──────── Data to process

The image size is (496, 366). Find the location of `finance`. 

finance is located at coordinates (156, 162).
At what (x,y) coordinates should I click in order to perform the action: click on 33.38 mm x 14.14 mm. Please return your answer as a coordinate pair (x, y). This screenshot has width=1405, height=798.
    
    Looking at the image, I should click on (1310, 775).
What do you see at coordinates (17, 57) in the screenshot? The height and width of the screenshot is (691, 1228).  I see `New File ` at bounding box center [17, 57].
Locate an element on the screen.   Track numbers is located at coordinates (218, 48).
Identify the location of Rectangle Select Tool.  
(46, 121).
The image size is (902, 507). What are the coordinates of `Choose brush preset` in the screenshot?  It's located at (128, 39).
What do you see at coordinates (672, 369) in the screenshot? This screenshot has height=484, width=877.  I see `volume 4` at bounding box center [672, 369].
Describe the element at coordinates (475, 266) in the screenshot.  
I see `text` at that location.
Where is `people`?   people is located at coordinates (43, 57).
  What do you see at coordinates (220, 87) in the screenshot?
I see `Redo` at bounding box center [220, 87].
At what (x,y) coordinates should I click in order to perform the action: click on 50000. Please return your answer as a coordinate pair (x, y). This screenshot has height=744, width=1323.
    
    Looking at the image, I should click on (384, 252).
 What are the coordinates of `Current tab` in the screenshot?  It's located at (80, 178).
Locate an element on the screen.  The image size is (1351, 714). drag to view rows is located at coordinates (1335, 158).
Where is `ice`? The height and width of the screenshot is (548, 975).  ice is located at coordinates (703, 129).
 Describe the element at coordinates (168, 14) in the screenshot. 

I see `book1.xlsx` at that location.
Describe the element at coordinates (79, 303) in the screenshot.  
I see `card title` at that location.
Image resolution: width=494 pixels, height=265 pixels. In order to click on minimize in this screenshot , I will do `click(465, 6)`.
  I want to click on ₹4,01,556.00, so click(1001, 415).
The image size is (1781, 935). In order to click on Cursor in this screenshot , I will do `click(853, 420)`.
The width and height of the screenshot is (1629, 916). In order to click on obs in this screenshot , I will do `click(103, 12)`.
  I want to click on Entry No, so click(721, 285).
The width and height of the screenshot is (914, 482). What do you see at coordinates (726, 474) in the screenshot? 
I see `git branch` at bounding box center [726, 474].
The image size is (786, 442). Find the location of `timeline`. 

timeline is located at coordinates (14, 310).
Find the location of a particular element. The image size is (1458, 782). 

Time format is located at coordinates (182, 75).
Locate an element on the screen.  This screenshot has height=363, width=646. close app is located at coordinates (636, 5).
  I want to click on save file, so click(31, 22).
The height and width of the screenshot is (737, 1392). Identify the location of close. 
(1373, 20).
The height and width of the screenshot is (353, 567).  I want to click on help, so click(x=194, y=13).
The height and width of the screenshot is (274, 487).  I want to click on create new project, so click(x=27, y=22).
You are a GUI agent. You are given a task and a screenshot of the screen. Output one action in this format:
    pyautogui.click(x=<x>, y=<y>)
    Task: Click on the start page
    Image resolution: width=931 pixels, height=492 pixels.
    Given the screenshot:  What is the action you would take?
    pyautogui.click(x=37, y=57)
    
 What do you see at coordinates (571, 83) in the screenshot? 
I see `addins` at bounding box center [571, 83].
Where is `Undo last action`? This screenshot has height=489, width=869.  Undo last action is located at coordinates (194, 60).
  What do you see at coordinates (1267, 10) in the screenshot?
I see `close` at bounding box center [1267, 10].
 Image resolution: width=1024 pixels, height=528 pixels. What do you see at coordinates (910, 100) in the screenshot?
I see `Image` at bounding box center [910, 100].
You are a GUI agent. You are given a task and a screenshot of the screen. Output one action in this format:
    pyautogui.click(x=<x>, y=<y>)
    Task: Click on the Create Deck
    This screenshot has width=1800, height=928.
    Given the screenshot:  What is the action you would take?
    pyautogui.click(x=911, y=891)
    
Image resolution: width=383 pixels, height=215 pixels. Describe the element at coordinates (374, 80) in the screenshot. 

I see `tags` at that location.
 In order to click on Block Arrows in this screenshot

────────────────

Report every line in the listing above that contains the word "close", and copy each of those lines in full.

» The output:
Locate an element on the screen.  This screenshot has height=363, width=646. close app is located at coordinates (636, 5).
The height and width of the screenshot is (737, 1392). Identify the location of close. 
I see `close` at bounding box center [1267, 10].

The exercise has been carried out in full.